コロナ禍で一昨年は大会中止、昨夏は県大会準々決勝で辞退
第94回選抜高校野球の出場校が発表され、北信越からは松井秀喜らを輩出した石川の名門、星稜が2年ぶり15度目の出場を決めた。全国屈指の常連校だが、今回は学校関係者もナインも、そしてOBたちも「2年分」の思いを抱えて臨む甲子園になる。
主将の佐々木優太捕手(2年)がシンプルな言葉に心境を込めた。
「僕たちの代は去年、その前と、2学年分の先輩たちの思いを背負っています」
最初の悲劇は2年前。

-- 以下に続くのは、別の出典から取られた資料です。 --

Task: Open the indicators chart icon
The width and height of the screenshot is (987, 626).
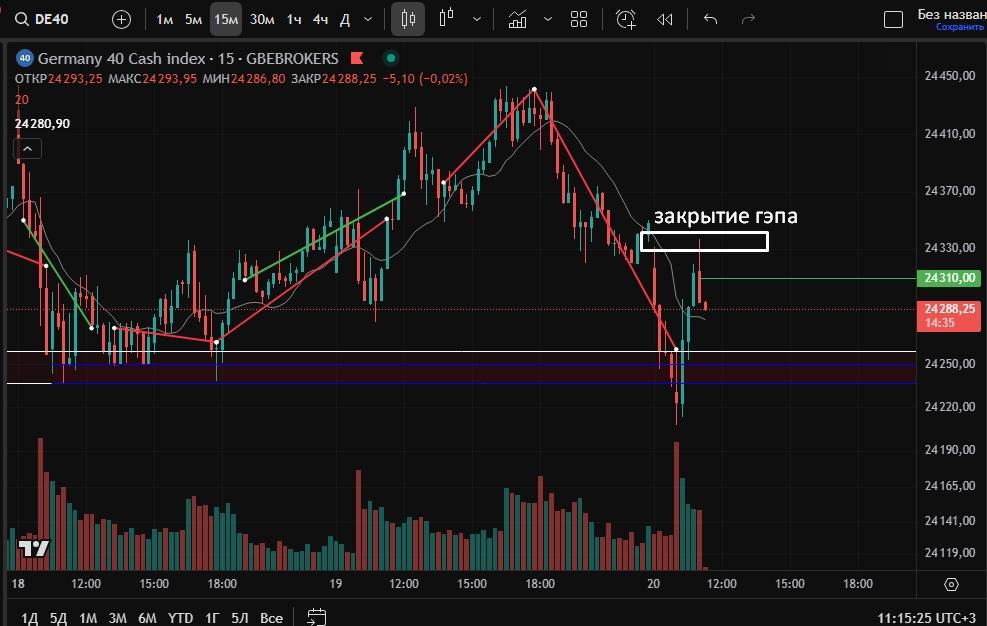Action: tap(518, 19)
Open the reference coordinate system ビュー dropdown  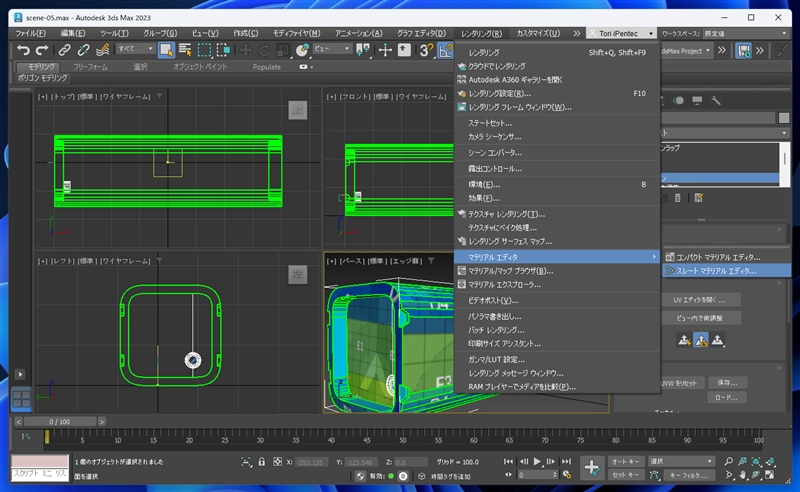click(331, 49)
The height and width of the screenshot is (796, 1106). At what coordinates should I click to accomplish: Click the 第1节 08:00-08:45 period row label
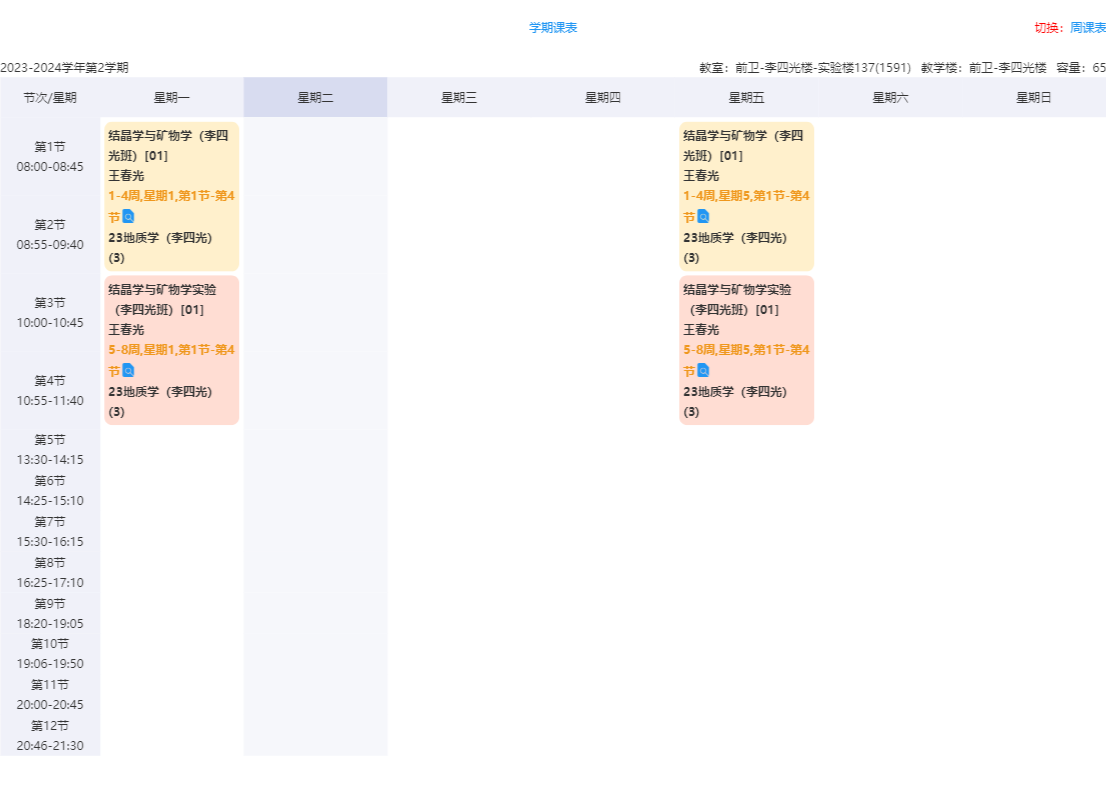(x=50, y=156)
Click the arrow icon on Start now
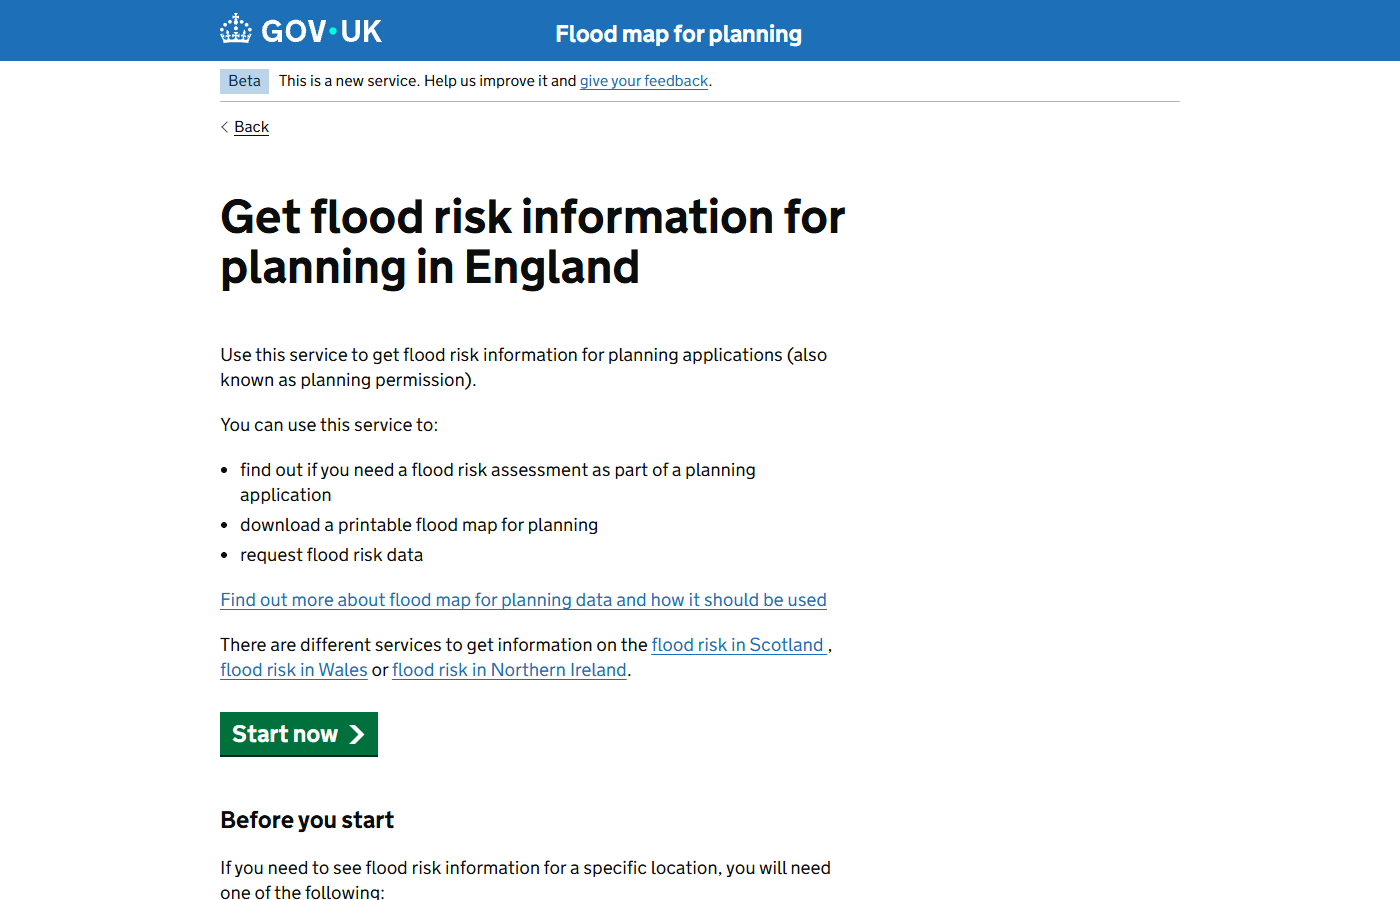 click(x=357, y=734)
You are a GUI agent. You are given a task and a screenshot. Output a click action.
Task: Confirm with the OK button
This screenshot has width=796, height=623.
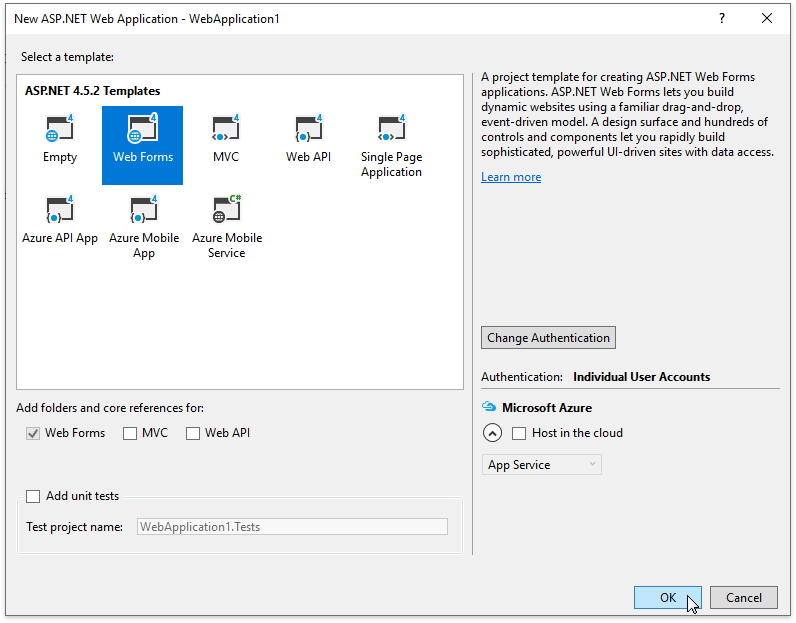[667, 598]
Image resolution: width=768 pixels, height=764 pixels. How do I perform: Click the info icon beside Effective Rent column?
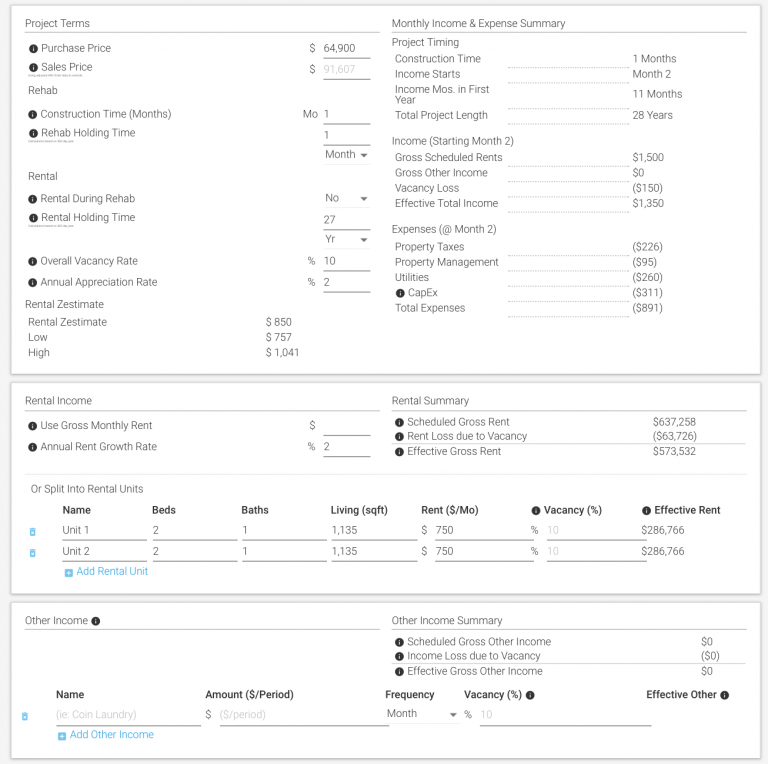coord(646,510)
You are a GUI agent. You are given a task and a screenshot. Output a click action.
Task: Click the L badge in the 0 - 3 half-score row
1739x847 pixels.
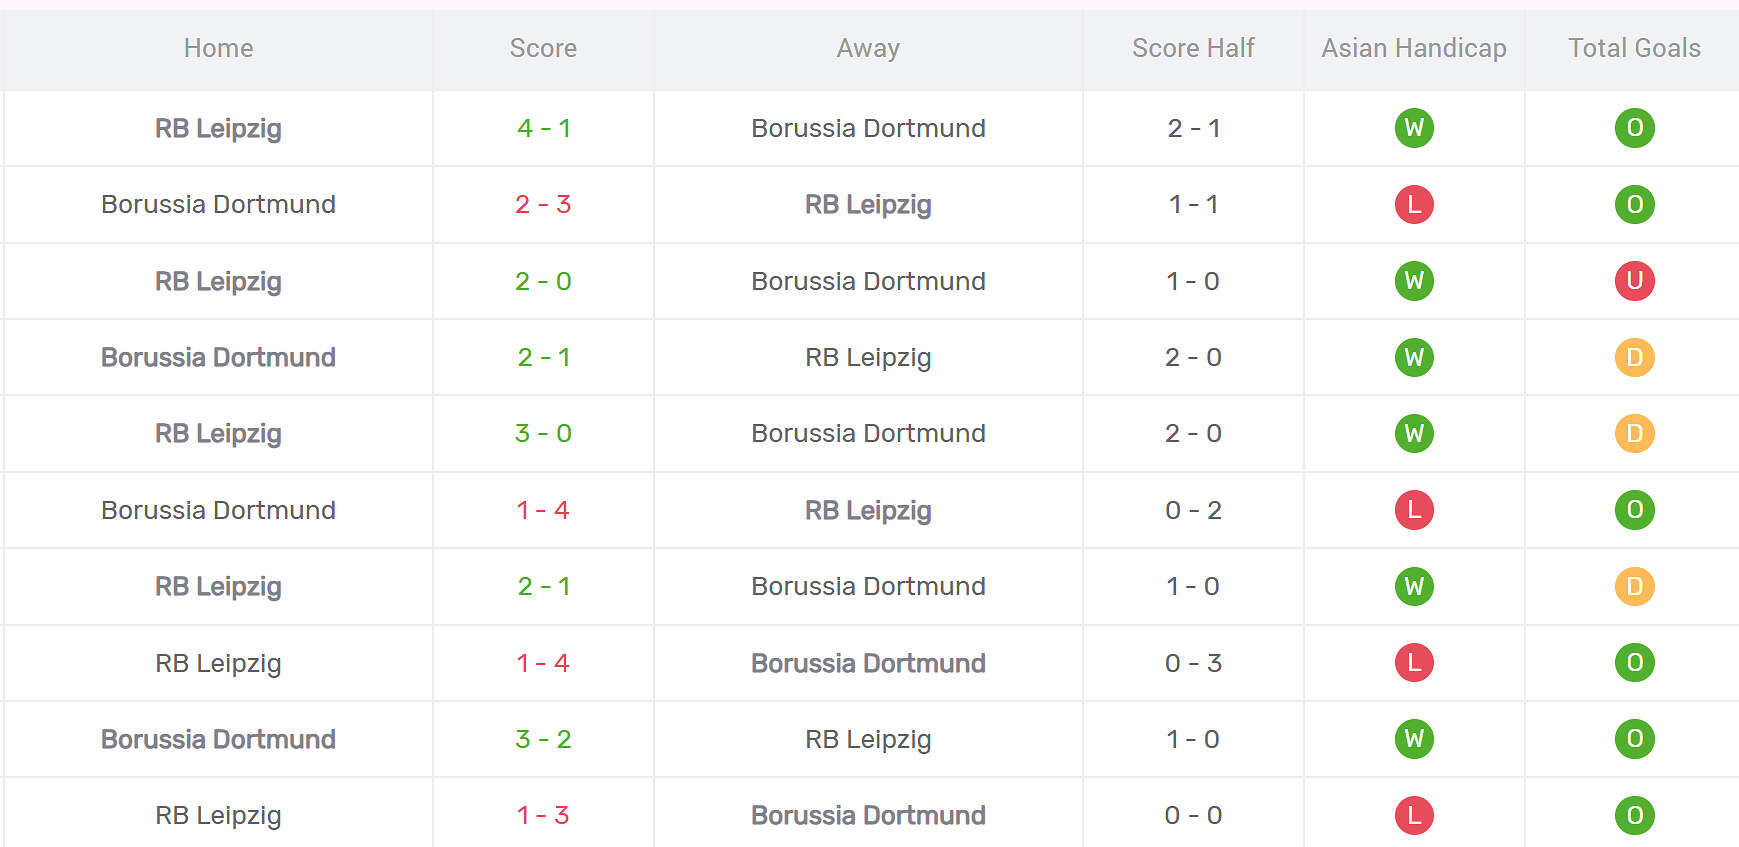(1414, 663)
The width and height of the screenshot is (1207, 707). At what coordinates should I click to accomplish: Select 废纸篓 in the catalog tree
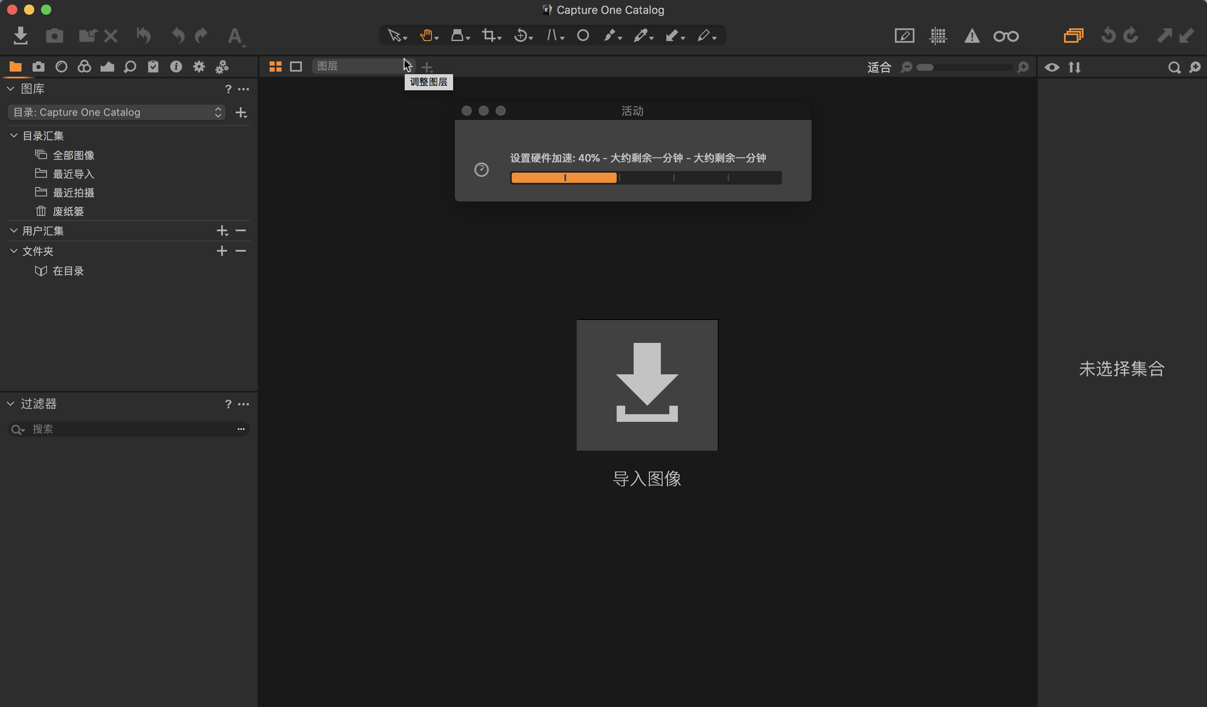click(x=69, y=211)
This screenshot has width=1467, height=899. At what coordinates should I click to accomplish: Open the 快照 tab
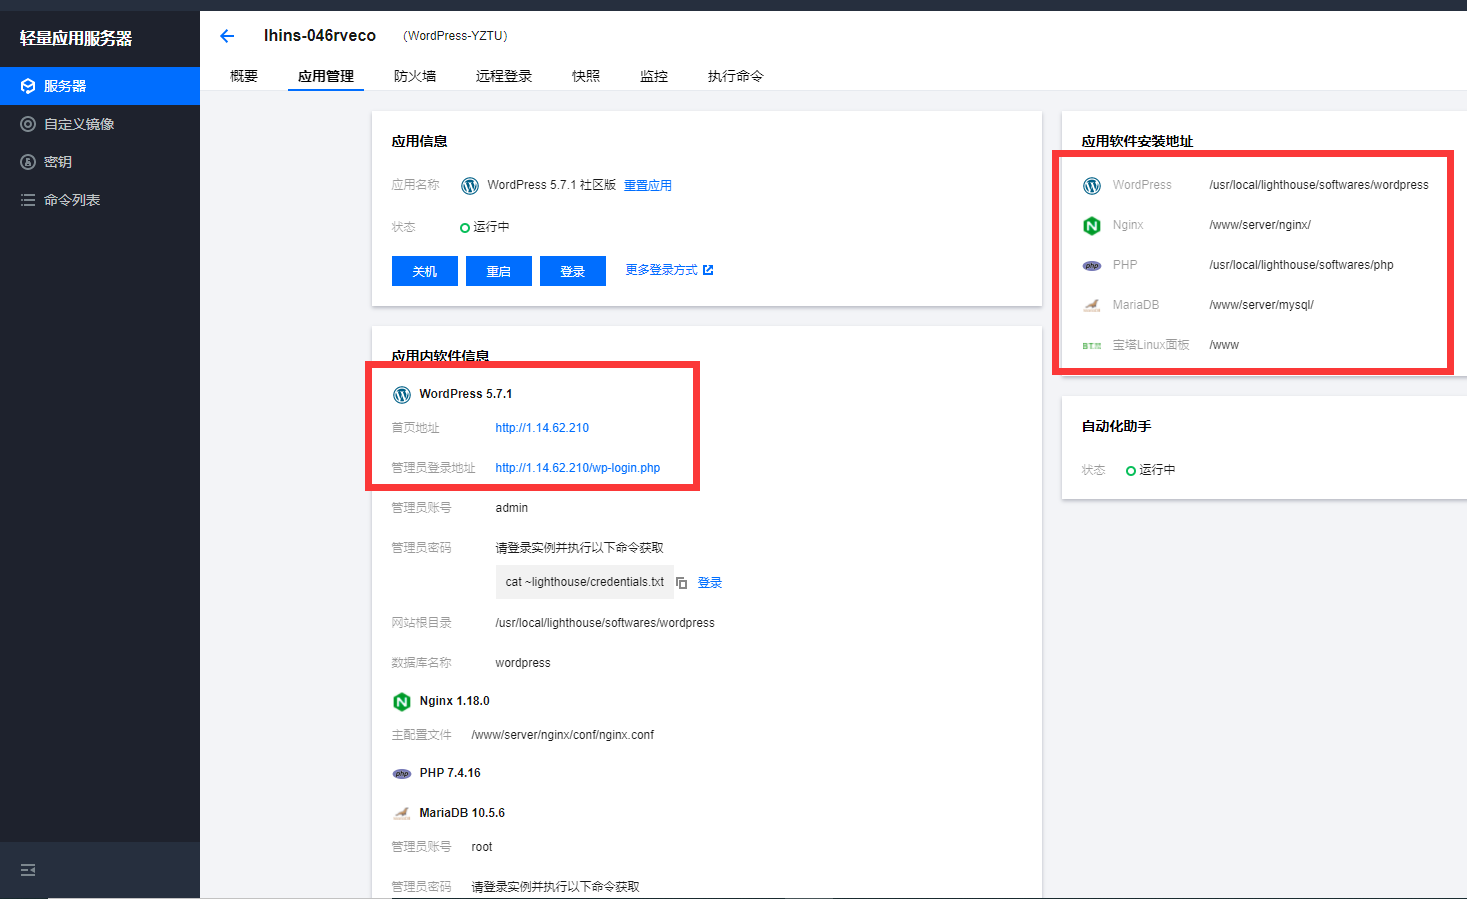coord(586,76)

今回と同じように選考会でセンバツ出場が発表されていたが、その時すでに日本にも忍び寄っていた新型コロナウイルスによってセンバツが中止になった。開催予定の甲子園が中止になるのは史上初。夏の甲子園も開かれなかった。救済措置として、夏に開かれた「交流試合」で1試合だけ甲子園の地を踏むことができたが、他の31校とともに夢舞台を奪われた学年となった。
その次の学年となる、今の高校3年生にも悲しい現実が襲った。昨年夏の石川県大会は優勝候補。躍進が期待されていたが、県大会のさなかに部員6人に新型コロナウイルスの感染者が出てしまった。遊学館との準々決勝を「辞退」するという苦渋の決断が下された。
林和成監督(46)は「おまえらが悪いんじゃない」と3年生部員と一緒に涙を流した。その後、夏の甲子園は開催された。中田達也前主将は「甲子園をテレビで見るのがつらかった」と振り返っていた。
林和成監督は選手全員とLINE
今度のセンバツ終了後に退任する林監督にとっては最後の「夏」が思わぬ形で奪われた。それだけにセンバツ決定の報にも笑顔はなく、むしろ責任感をにじませた。
「戦えなかった3年生、その前の3年生たちの2年分の思いを背負っている。彼らは立ちたくても甲子園に立てなかった。今回は挑戦権を得られたので、思いを背負って彼らの分まで頑張りたい」
2年続けて星稜を襲ったコロナ禍だが、逆境が成長にもつながった。昨年から林監督は選手全員とLINEでつながり、野球ノート代わりに報告を受け、指導をするようにもなった。選手個々に毎日の課題を挙げさせたりと、よりきめ細やかな指導に生かした。
なかなか会えない日々があっても、選手との距離は逆に縮まり、選手の考え、監督の考えを互いに伝えやすくなったという。林監督は「チームワークがよくて、最後まで粘れるのがいいところ」と現チームの成長に目を細める。
先輩たちの分まで「必笑」態勢
今の2年生(新3年生)は2代続けてコロナ禍にあった先輩たちを見ている代でもある。目立った大型選手はいない。昨秋は県大会から苦しい試合の連続。北信越大会も1点差、2点差、1点差で勝ちきり、決勝まで進んだ。
佐々木主将は「歴代の先輩たちは『必笑』をキーワードにしてきた。僕たちも、苦しい場面でも必笑と思って戦った。それが勝ちにつながったと思う。石川県の代表として恥ずかしくないプレーをして、優勝旗を石川県に持ち帰りたい」と大舞台を見据えた。
オミクロン株の感染拡大で予断は許さない状況だが、日本高野連の宝馨会長は昨夏の甲子園開催実績を根拠として「コロナが皆無でなくとも、センバツは開催したい」と宣言した。球児たちが、試合の勝ち負けで涙を流せるセンバツになることを願うばかりだ。